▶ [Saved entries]
-- -- --

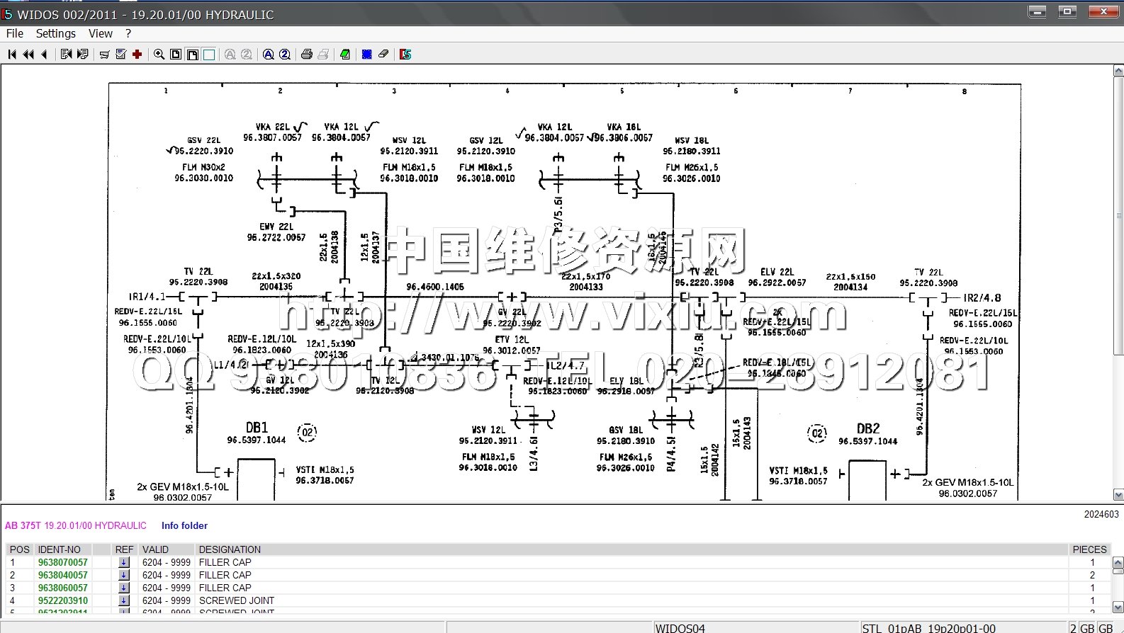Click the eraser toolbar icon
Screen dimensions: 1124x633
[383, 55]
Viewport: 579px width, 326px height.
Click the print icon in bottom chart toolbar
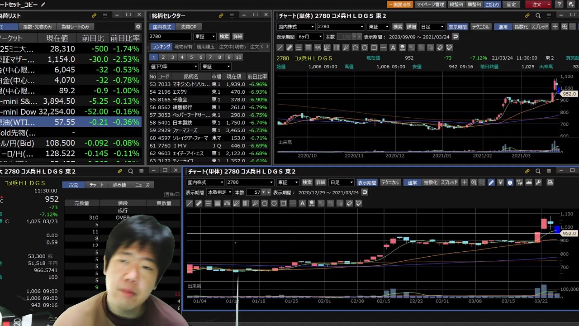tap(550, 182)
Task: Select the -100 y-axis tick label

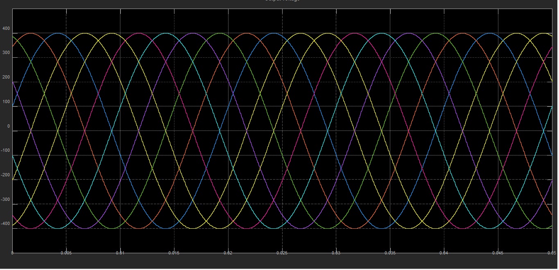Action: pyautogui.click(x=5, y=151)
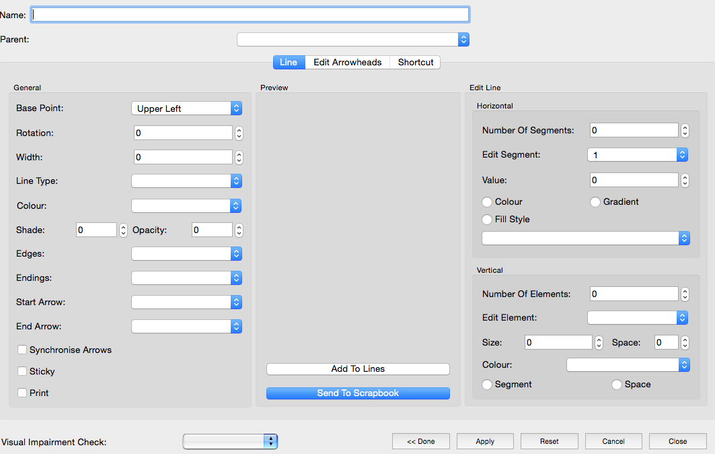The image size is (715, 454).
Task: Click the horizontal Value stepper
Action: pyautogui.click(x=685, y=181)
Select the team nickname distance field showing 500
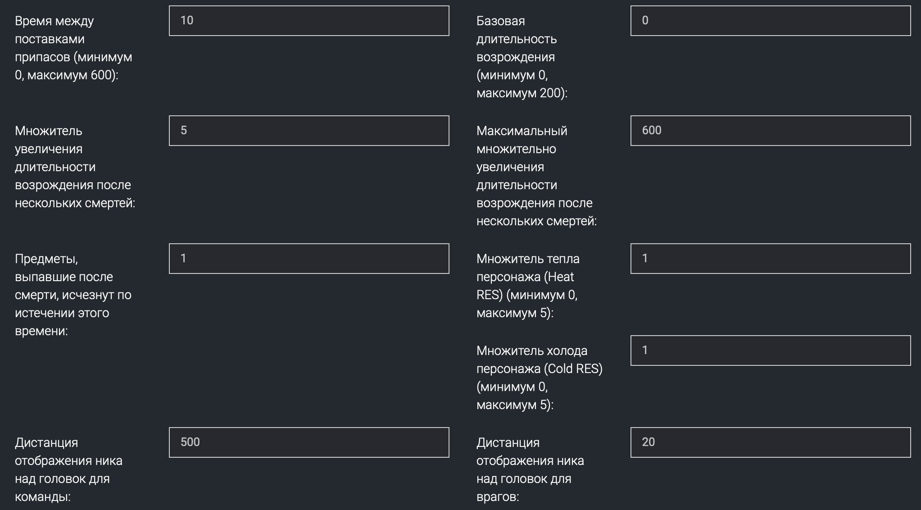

-- -- --

▶ [Exercise description]
Please write out, word for word, only the lines from the one holding "Task: Select the -100 y-axis tick label" through the end of the records above, with both end lines included and the pictures dropped.

▶ [Task solution]
Task: Select the -100 y-axis tick label

Action: pyautogui.click(x=5, y=151)
The image size is (715, 454).
Task: Click the horizontal Value stepper
Action: pyautogui.click(x=685, y=181)
Select the team nickname distance field showing 500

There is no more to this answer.